Prendre garde à ne pas aller trop vite en ouvrant le dernier numéro de La revue de belles-lettres (2015, 2) malgré l’envie de rejoindre aussitôt la voix de Franck Venaille parée de voix amies. Ce serait manquer la découverte de Donata Berra, de Leta Semadeni, la blessure ardente de Max de Carvalho (« l’aube en été dépeuple les faubourgs, laisse entrevoir natale la déchirure ») que pansent parfois vent, azur, épis…, les abords des nuits calmement imparables de Thilo Krause (« A la lisière du sommeil/il se mit à pleuvoir), d’autres encore (Francine Clavien, Wulf Kirsten) : La rbl est décidément source inépuisée de langues rares (le romanche), de lectures neuves…
Lente descente donc vers Franck Venaille, au verbe fécond, inassignable : « Dans la matière même du rêve » un torrent nocturne, carnavalesque, funèbre comme drolatique, – à la poésie ce qu’est un tableau d’Ensor pour l’écrivain amoureux de la Belgique qui conclut sa tempétueuse déambulation de rêves par cette formule qu’il fait sienne et qui lui va si bien « l’élégance dans le malheur ». On lira ou relira Noord (repris du dossier paru dans Europe) dans lequel Franck Venaille esquisse son art poétique. Deux flèches : « je suis devenu cheval flamand », « Faire mal aux yeux du lecteur ». C’est encore un peintre flamand qui dénoue l’hétérogénéité de sa geste (cheval et cavalier…) poétique : Constant Permeke, aux toiles rudes et tendres, chaudes et mutiques. La Belgique, on ne la quitte pas. Voici un frère en poésie, William Cliff – encore tout étonné de l’affectueuse attention que lui porte depuis les années 70 la poète de La Descente de l’Escaut – tentant de comprendre l’amour de Venaille pour ce fleuve si peu héroïque – l’Escaut – : peut-être en vertu du fait que son cours tourne le dos à la France mal-aimée…Cliff qu’on retrouvera plus loin pour une série de 6 poèmes.
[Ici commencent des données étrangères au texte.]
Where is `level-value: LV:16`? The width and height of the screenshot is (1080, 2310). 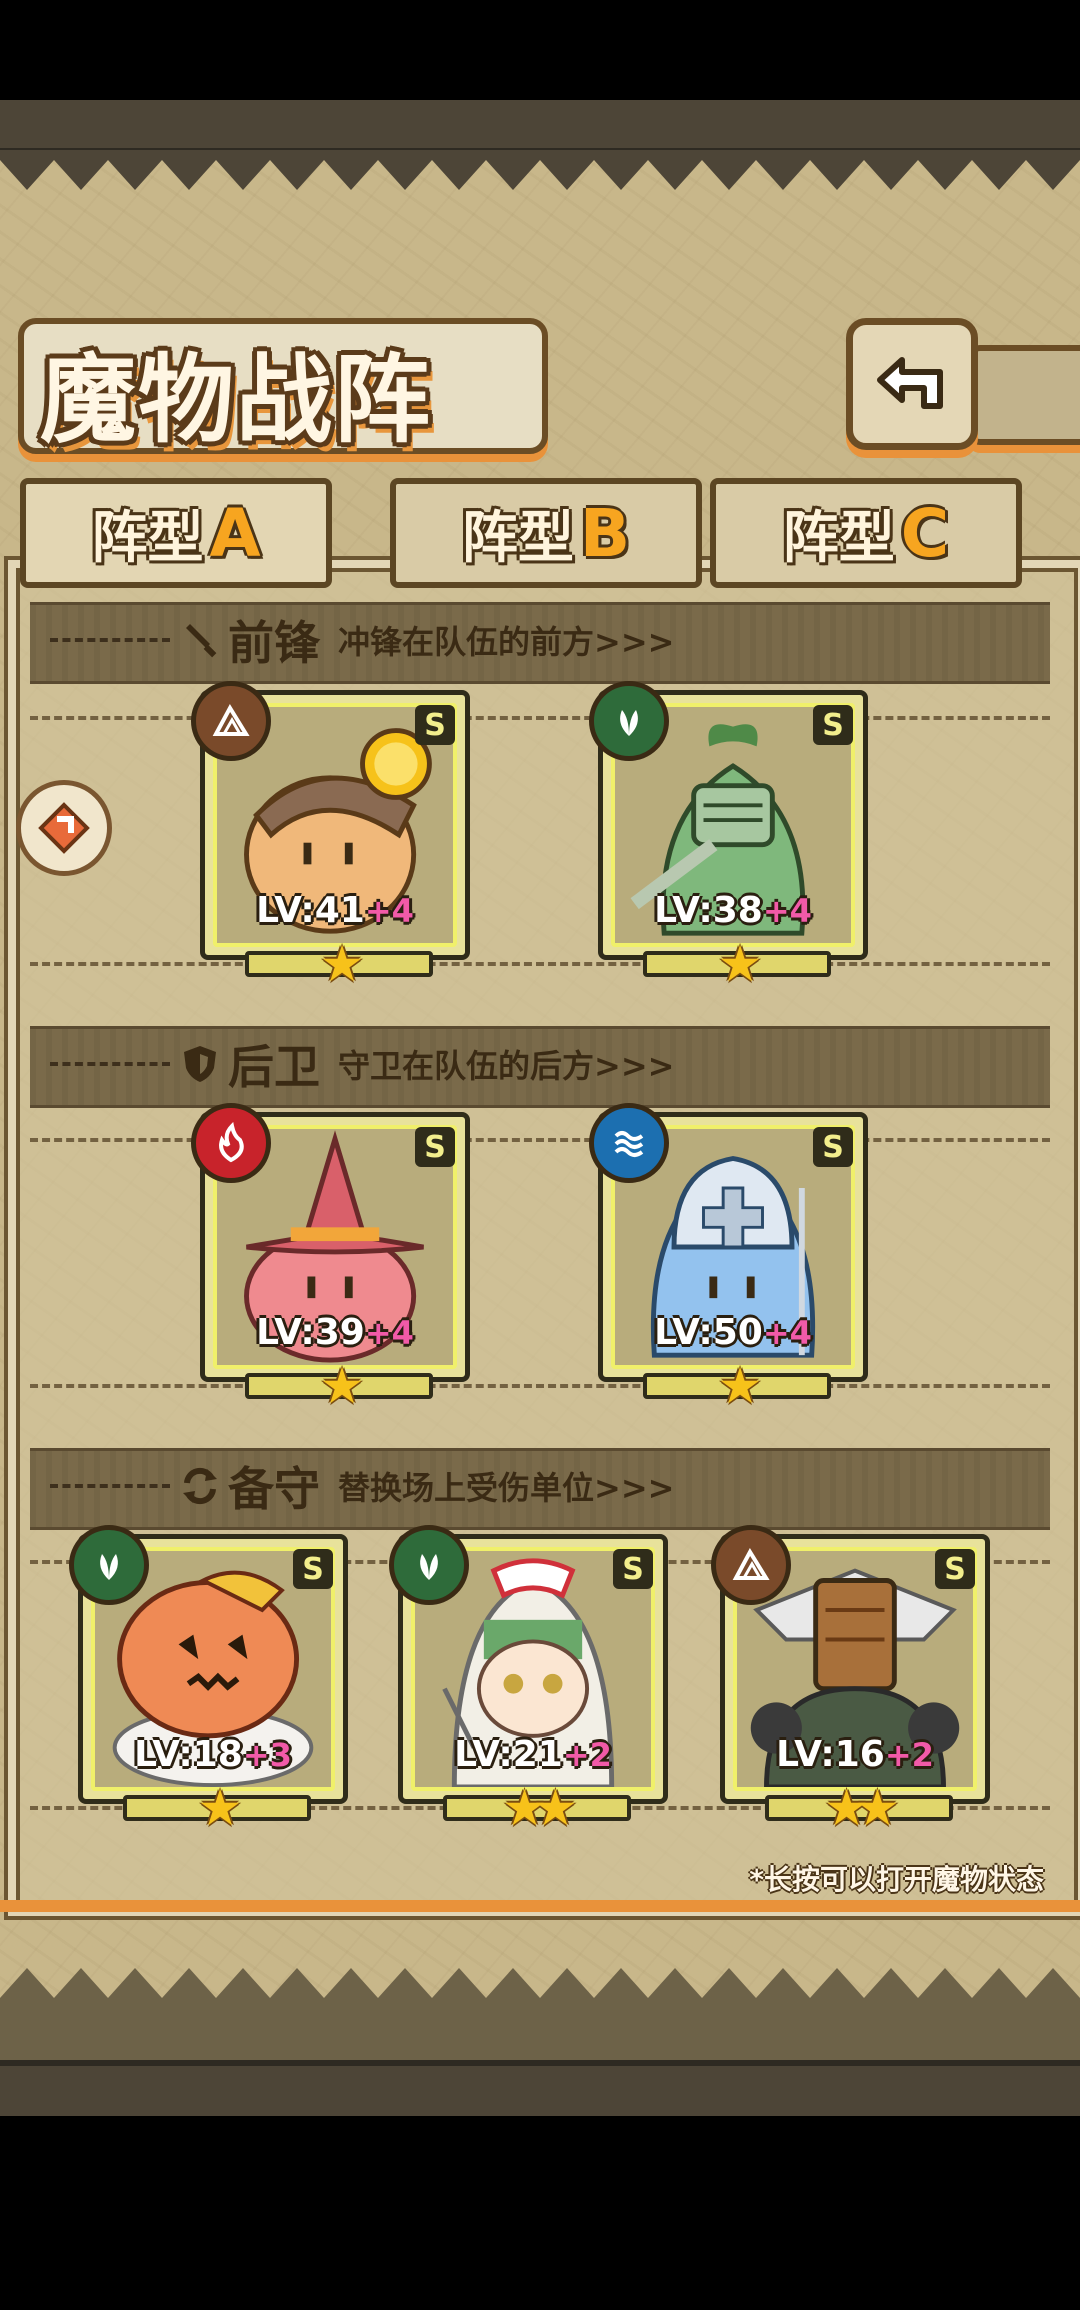
level-value: LV:16 is located at coordinates (830, 1754).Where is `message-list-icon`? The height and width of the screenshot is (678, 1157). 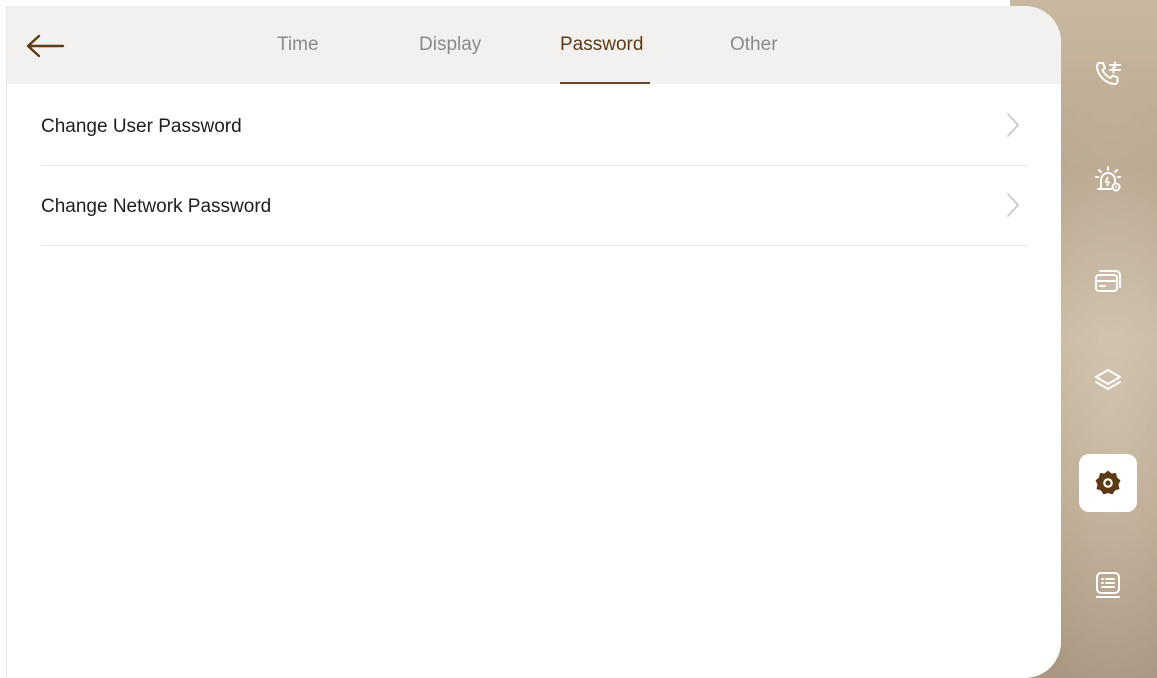
message-list-icon is located at coordinates (1108, 585). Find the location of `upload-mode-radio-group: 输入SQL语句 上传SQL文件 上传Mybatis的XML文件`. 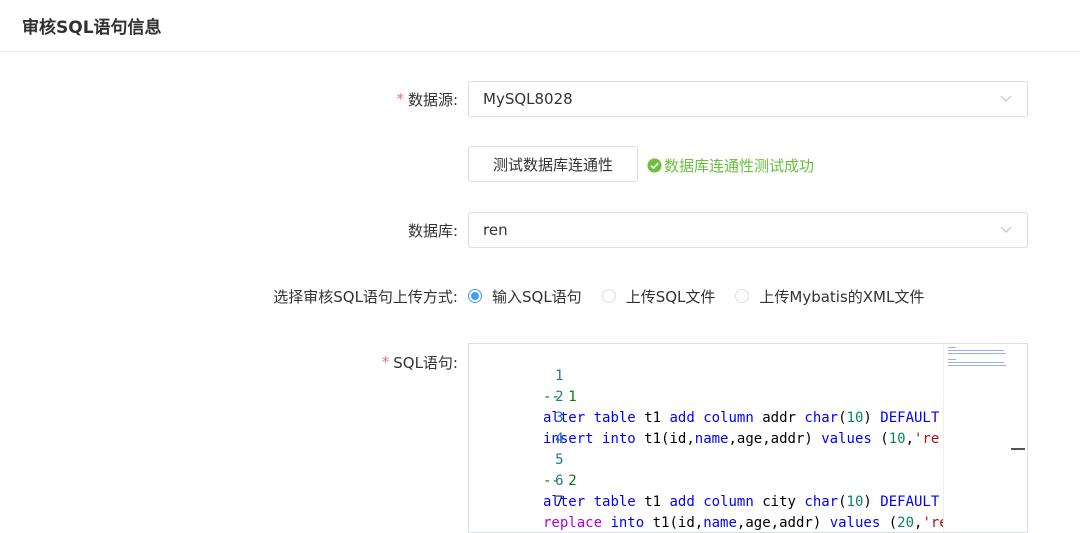

upload-mode-radio-group: 输入SQL语句 上传SQL文件 上传Mybatis的XML文件 is located at coordinates (706, 296).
Alain Madeleine Perdrillat livre une étude sur La Bataille des éperons d’or, (Mercure de France, 2014) « livre où règne une sort d’état de guerre général ». Pierre Voelin, « Dans la douleur d’être au monde », courte méditation poétique, écrit ceci à propos de Venaille : « Au mal, il n’ajoutera pas. Ni paillettes, ni fanfreluches, ni fanions de misère ». Emmanuel Moses depuis la berge du fleuve Venaille lui adresse une flambée de poèmes, feux de joie/ signaux de détresse.
Plus loin, les sanguines de Claude Garache, – des femmes feu – sont un autre flamboiement.